IAPT reports figures of around 50% of clients ‘recovering’, leaving the remaining 50% with few further options. However, there is also evidence that more than a third of IAPT clients have already received treatment in IAPT (i.e. they relapsed); and that many patients who initially recover will relapse or present to other services. IAPT figures for return to work are not routinely analysed but my own analysis of publicly available raw data suggests this may be less than 5%. It is important to bear in mind that the unquestioning linear extrapolation of NICE symptom-focused reviews into NHS policy fails to consider where on the depression severity spectrum NHS money is best spent. For example, IAPT does not get people back to work because its clients are generally not out of work. The evidence IAPT was based on were trials of mild and moderate depression. Yet it is people with severe chronic depression who are more likely to be out of work. The new NICE review does categorise research by duration of depression, severity and complexity but their methods of categorising were devised within the guideline development group and not subject to clinical or scientific review. Moreover, their meta-analyses do not take into account baseline severity when summarising the mean effect of treatments. This is important because it is much harder for a treatment to move a person with severe complex depression into an arbitrary category of ‘recovery’, than a person who starts out with mild or moderate depression. Treatments which are achieving quite good effect sizes from very severe starting points are not being credited by NICE because they are not moving enough participants all the way into the least severe band of severity. See my response to the NICE consultation for further explanation.

It’s a long term condition, stupid

Given that psychological difficulties (severe enough to have societal cost implications) are chronic, treatments ought to be only considered helpful if they show that benefits can last beyond the end of treatment.  Unfortunately, the new NICE review continues to insist on taking the treatment end point as the outcome of interest. This is presumably because most RCTs do not report follow up data – and yet the lack of availability of suitable evidence for treatment longevity should not be glossed over and replaced with findings from inadequate research galore which has failed to collect or report on follow up data for what is quite clearly a long-term condition. This would not be (and is not) acceptable for evidence used in NICE guidelines for other long term conditions such as diabetes or epilepsy. Where the longevity of symptom outcomes are ignored by NICE, the implications for the quality of health economic analysis are also serious, and these are further compounded by ignoring employment and functioning outcomes and baseline severity.

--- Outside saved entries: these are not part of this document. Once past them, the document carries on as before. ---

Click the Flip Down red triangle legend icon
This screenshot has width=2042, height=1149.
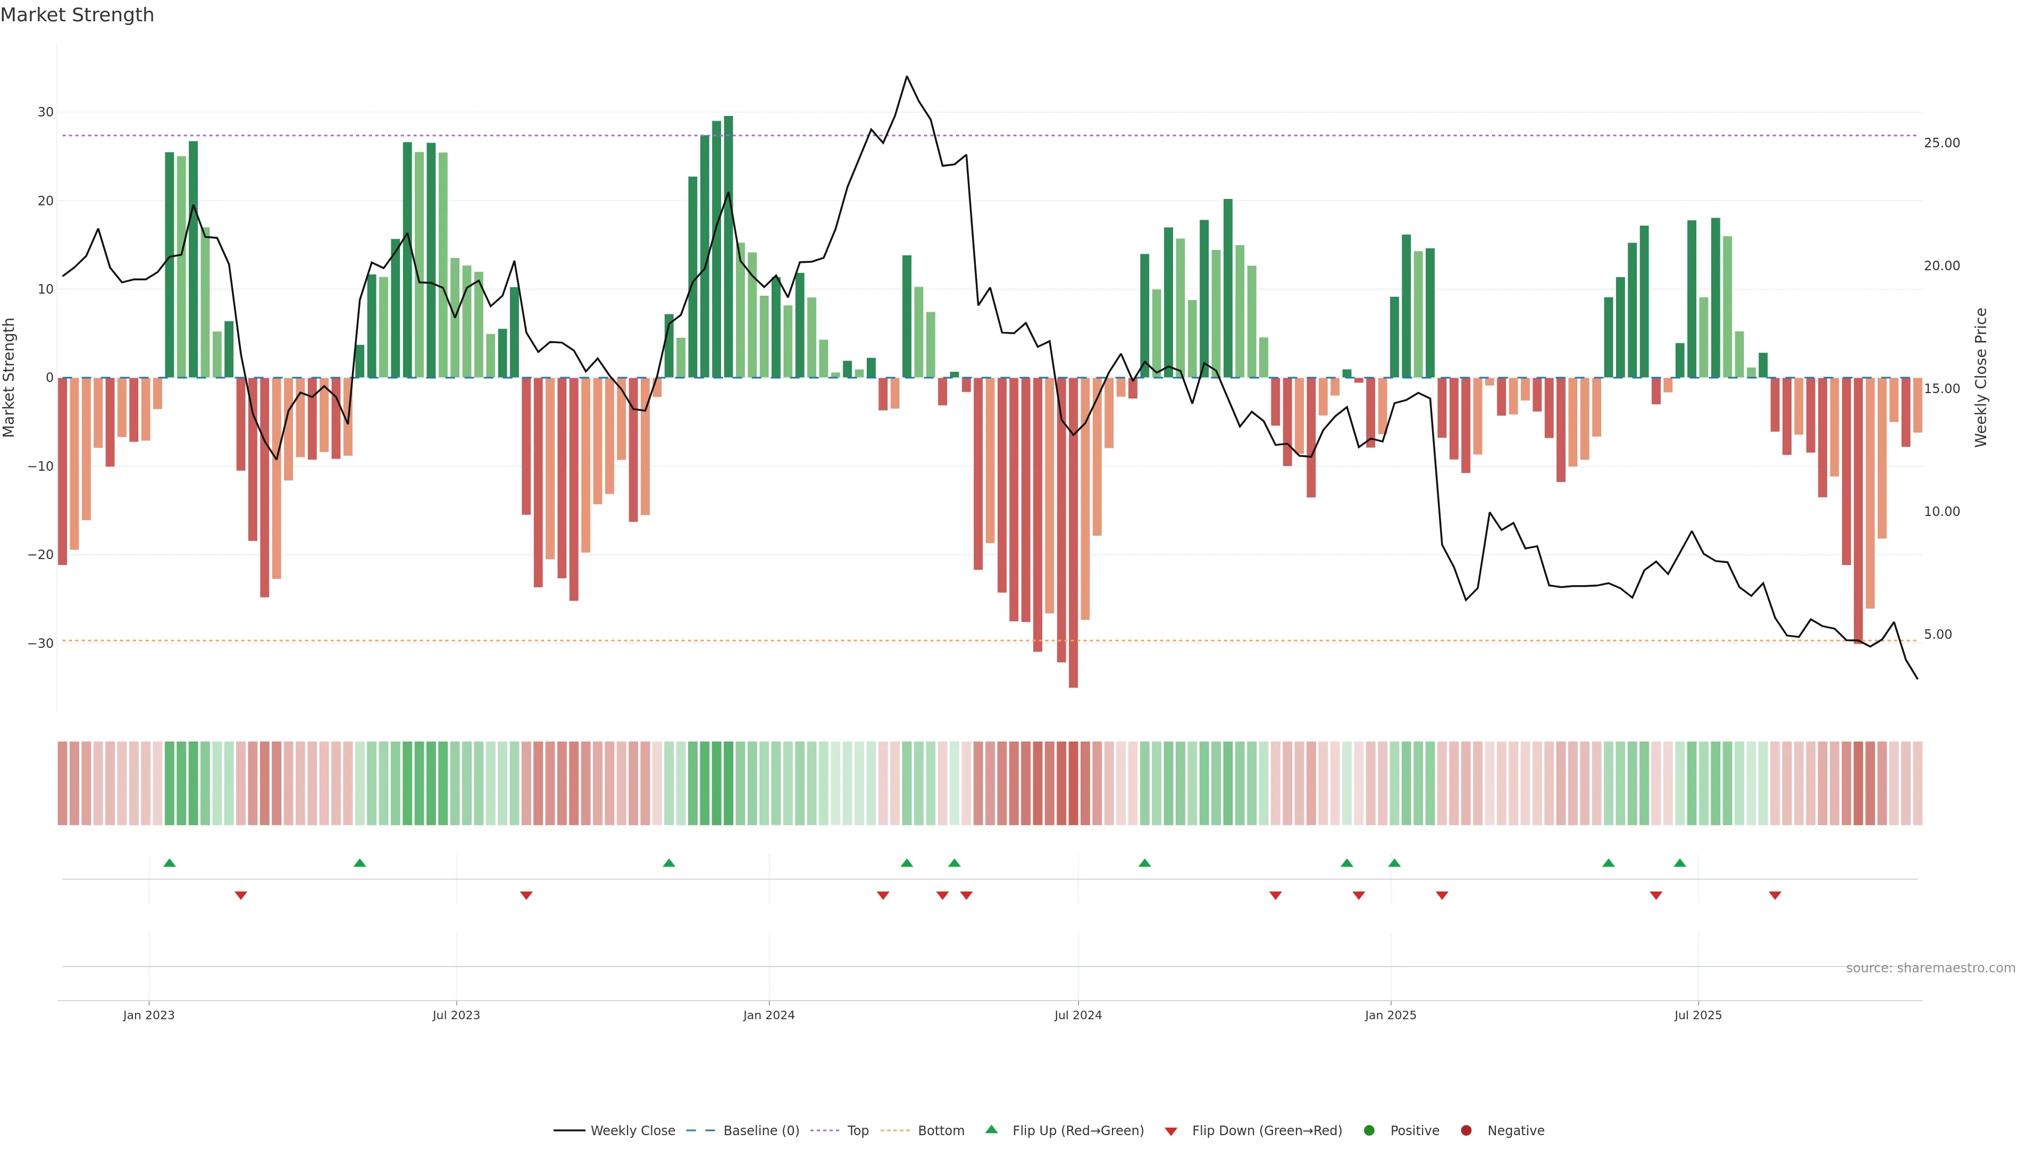[x=1171, y=1132]
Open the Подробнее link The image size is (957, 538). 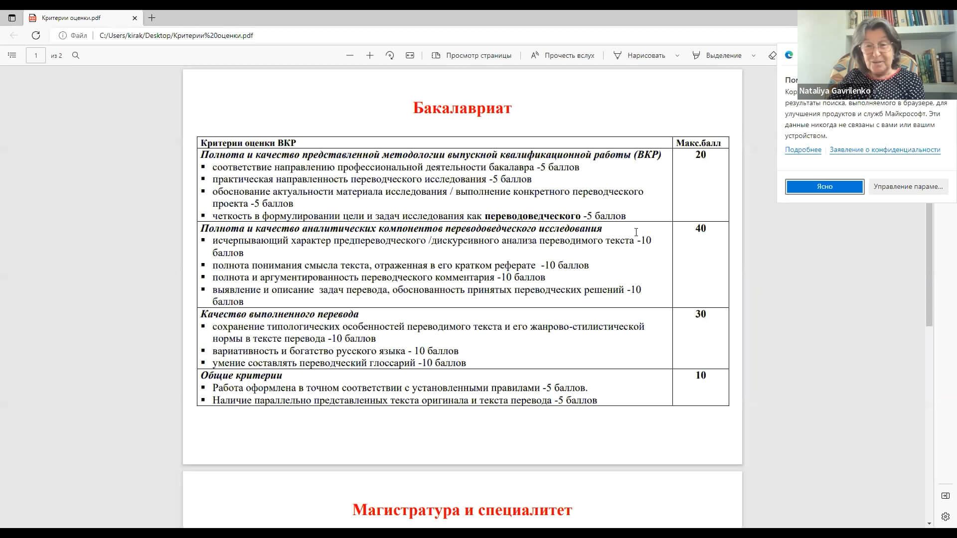coord(803,149)
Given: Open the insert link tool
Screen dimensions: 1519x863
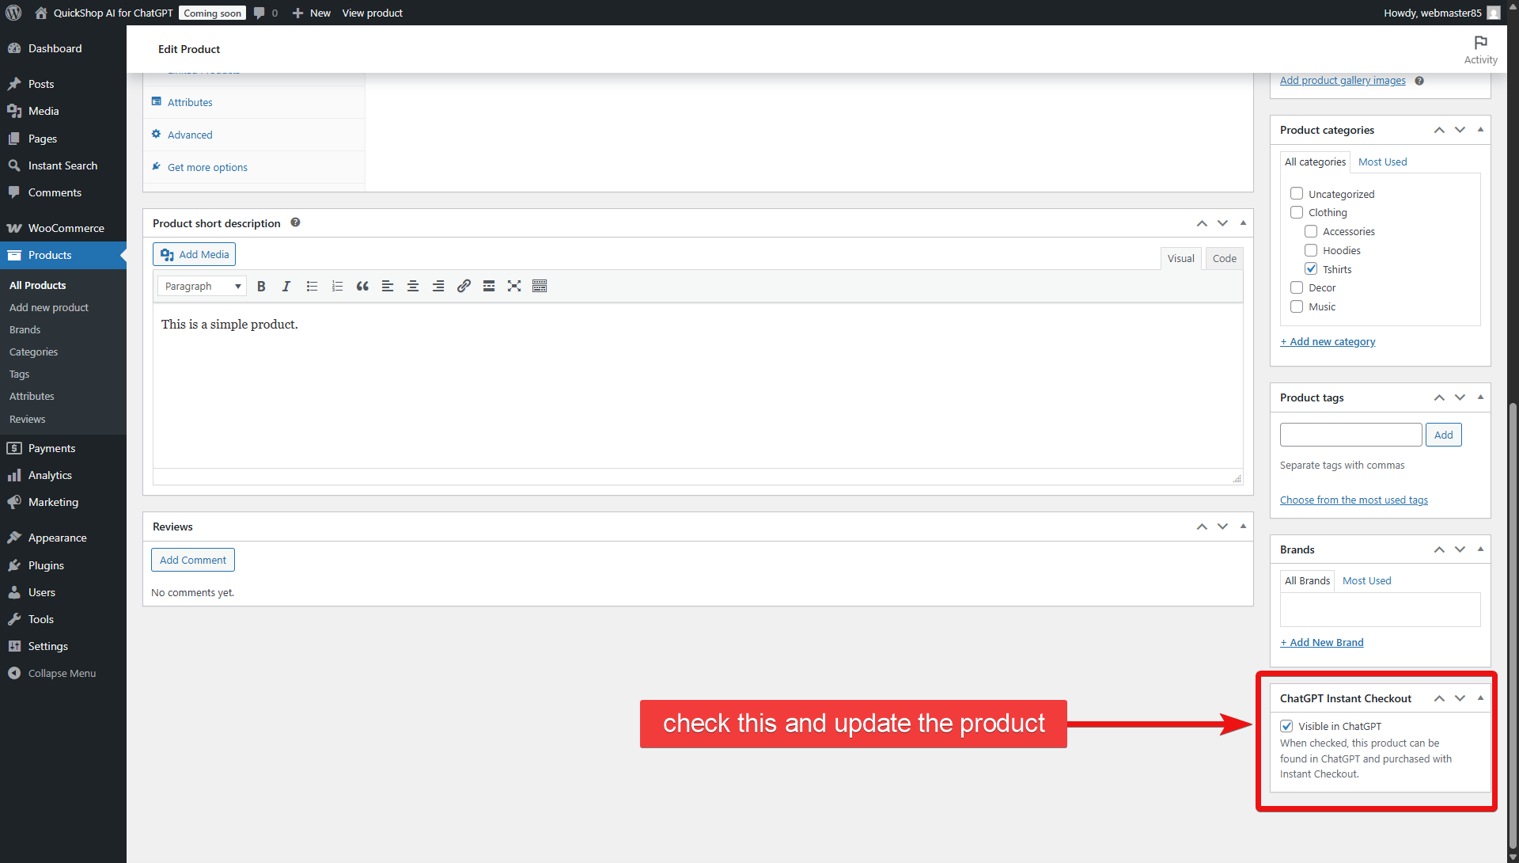Looking at the screenshot, I should tap(464, 286).
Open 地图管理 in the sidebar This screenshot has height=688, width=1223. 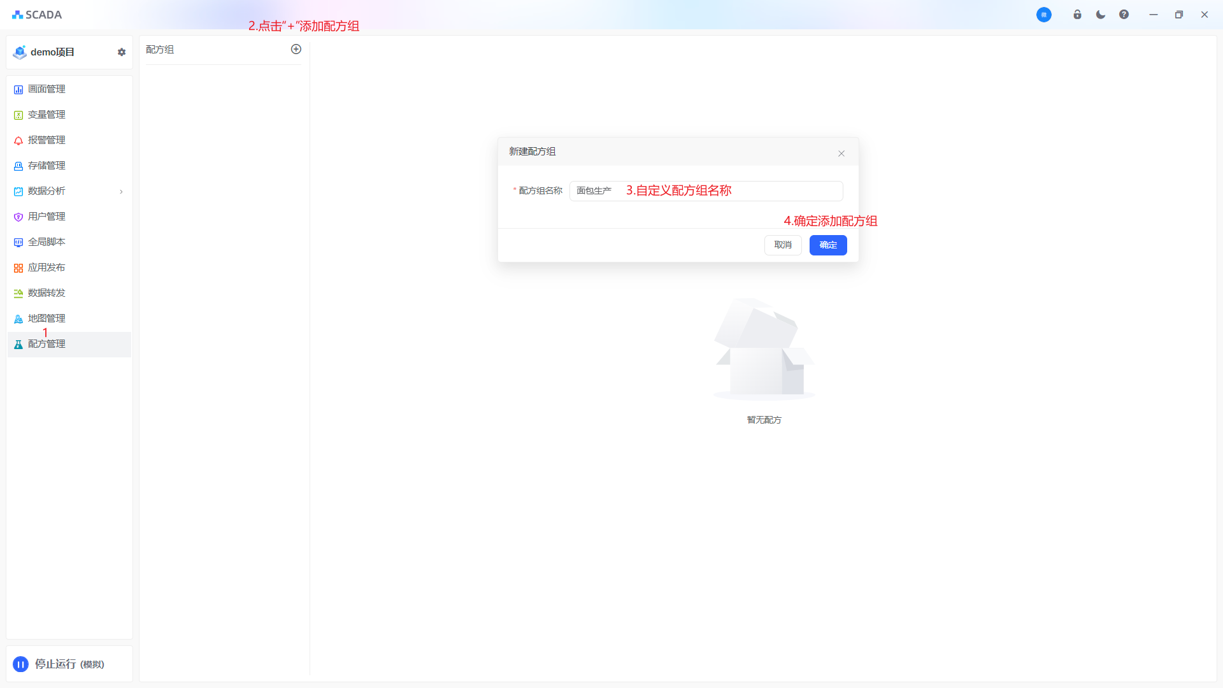click(46, 319)
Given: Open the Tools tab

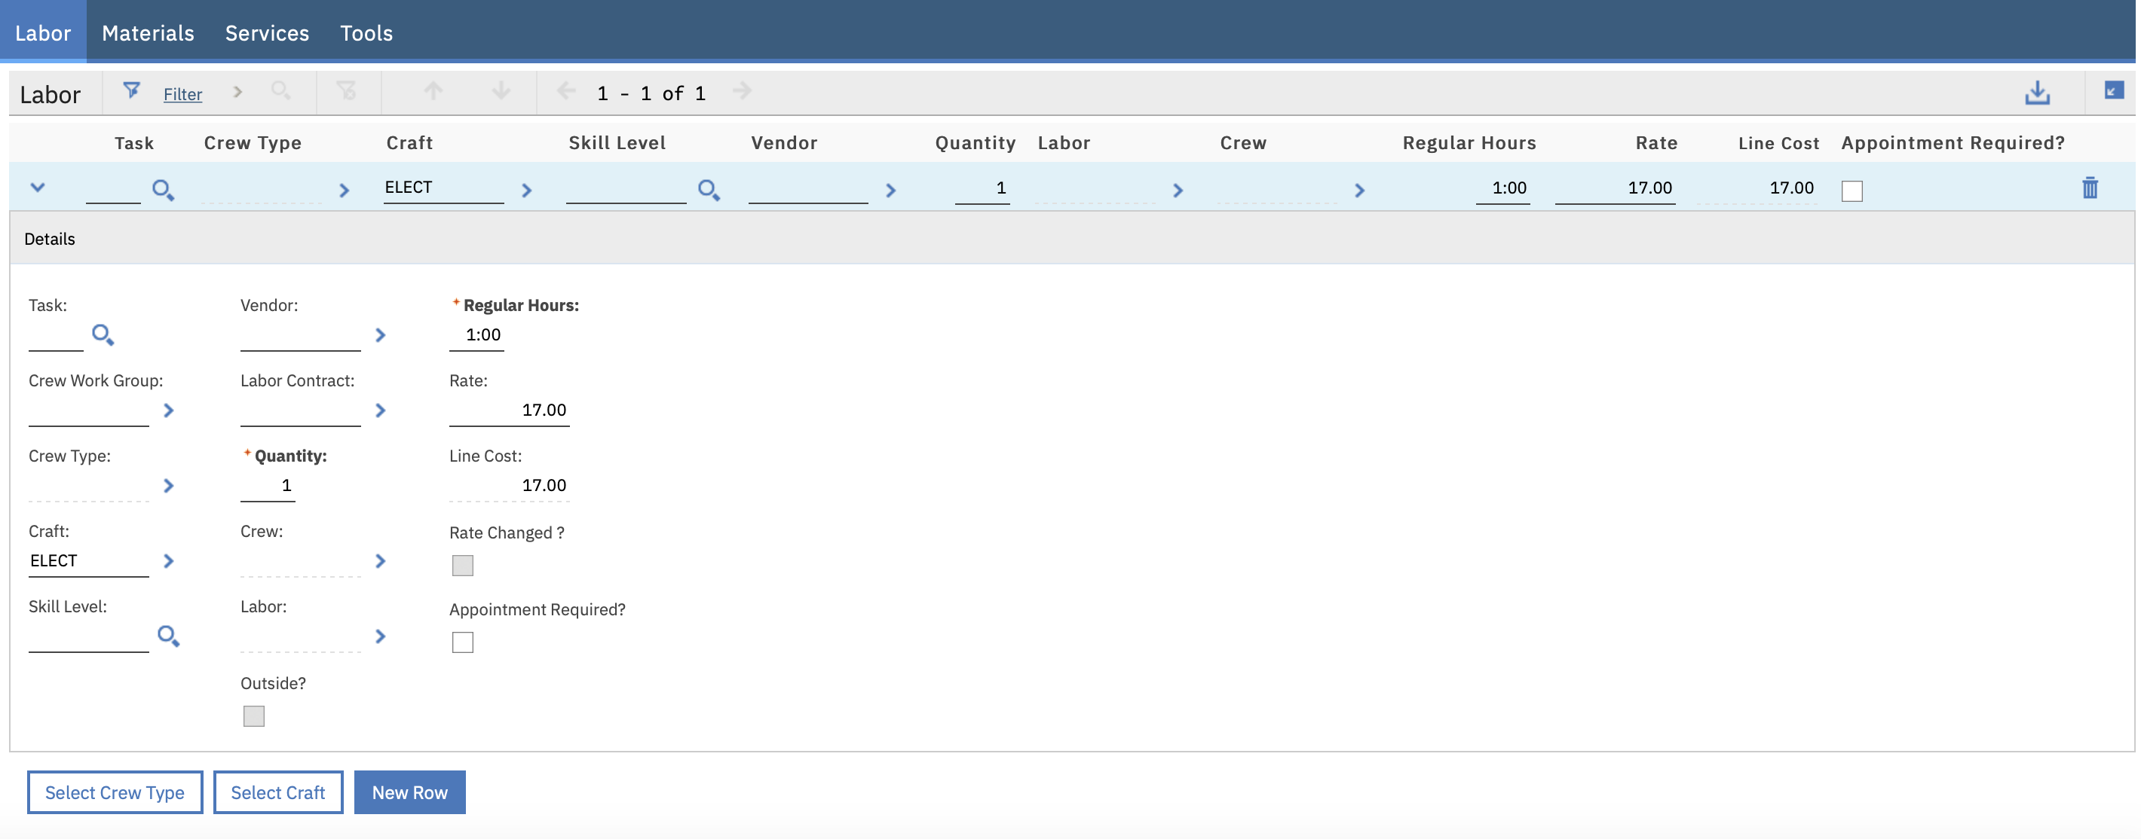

Of course the NHS should try to be more cost efficient and cost-effective through evidence synthesis. But low-cost therapies selected on the basis of a narrow vision of evidence hierarchy based on a disease model of illness is not the best way to do this in mental health. NICE needs to seriously rethink their approach to the new depression guideline if it is to be useful for clinicians and managers wishing to plug the evidence-policy gap.